What could American workplaces learn from Japanese workplaces, and vice versa? 

I'm not so sure about specific aspects of American workplaces that Japanese workplaces would benefit from, or the other way around. But working together and more interaction between the two is beneficial. Because what I'm trying to avoid is suggesting that, oh, American workplaces are better, here and here. There’s the stereotype about business culture between the two that Americans are more creative. The Japanese are more efficient. So you'll get new ideas developed by American companies, but then the Japanese companies will take those ideas and perfect them. That’s a stereotype that's been in place since the ‘80s. We might be tempted to say that Japanese workplaces could learn to have more creativity from American workplaces, and American workplaces could learn to have more discipline and stronger work ethic from the Japanese workplaces so that they could be more efficient. I would want to avoid saying that. Because my concern would be that if you took the Japanese workplace and started making them behave like an American workplace, to try and generate more creativity, they would actually lose their efficiency and their work ethic. There’s a consequence to changing culture. 
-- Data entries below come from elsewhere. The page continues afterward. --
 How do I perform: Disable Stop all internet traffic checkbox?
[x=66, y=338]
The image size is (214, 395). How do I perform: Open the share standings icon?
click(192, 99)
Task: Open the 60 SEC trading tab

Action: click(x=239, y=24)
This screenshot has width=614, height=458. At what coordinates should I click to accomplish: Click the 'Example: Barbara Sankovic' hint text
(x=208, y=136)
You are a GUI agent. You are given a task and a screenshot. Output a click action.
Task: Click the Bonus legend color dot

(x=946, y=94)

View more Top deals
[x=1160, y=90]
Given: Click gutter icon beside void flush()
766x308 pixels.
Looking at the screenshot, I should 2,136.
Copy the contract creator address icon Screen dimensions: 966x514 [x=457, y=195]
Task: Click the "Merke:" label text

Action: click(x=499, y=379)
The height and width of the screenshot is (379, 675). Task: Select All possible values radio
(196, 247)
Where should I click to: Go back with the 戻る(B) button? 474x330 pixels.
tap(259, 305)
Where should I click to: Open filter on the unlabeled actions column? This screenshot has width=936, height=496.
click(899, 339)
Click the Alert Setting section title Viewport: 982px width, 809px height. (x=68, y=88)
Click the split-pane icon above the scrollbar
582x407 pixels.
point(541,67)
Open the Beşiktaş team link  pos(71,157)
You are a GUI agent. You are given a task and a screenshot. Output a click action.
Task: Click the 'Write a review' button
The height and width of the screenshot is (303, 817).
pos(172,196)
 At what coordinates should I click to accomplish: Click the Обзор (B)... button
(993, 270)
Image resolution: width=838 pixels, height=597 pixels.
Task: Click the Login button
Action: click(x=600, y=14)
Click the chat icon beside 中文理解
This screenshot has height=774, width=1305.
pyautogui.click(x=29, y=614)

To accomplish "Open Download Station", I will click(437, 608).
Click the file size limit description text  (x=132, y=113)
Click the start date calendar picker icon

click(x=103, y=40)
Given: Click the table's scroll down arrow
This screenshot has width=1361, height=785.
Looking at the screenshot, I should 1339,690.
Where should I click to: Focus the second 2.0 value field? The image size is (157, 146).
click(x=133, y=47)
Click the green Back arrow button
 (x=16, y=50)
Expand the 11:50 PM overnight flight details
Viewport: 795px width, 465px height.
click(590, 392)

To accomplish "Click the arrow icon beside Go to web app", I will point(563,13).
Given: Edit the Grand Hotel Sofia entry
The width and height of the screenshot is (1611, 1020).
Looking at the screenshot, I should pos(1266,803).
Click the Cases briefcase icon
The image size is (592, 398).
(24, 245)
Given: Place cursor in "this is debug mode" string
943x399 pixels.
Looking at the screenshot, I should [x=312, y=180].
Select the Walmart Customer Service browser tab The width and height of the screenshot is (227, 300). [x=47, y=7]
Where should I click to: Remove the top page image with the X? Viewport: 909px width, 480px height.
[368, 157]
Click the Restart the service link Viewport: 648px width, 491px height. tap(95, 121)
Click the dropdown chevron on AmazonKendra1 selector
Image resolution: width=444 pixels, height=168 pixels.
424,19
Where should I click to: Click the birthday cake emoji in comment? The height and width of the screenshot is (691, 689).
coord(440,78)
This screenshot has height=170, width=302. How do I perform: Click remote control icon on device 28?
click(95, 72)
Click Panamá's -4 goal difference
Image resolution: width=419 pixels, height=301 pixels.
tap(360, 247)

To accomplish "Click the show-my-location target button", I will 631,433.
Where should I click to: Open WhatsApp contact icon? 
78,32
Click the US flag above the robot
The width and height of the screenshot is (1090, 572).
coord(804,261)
The whole idea of what we call diversity and inclusion really should be about benefiting from everybody's strengths together, rather than trying to force inclusion or conformity to particular values or beliefs. Because when you do that you potentially destroy what makes diversity good in the first place. Set a common goal, and have different people – whether that's different workplaces or different individuals – working toward that goal while recognizing that each of them brings something different to the table. That’s where we benefit.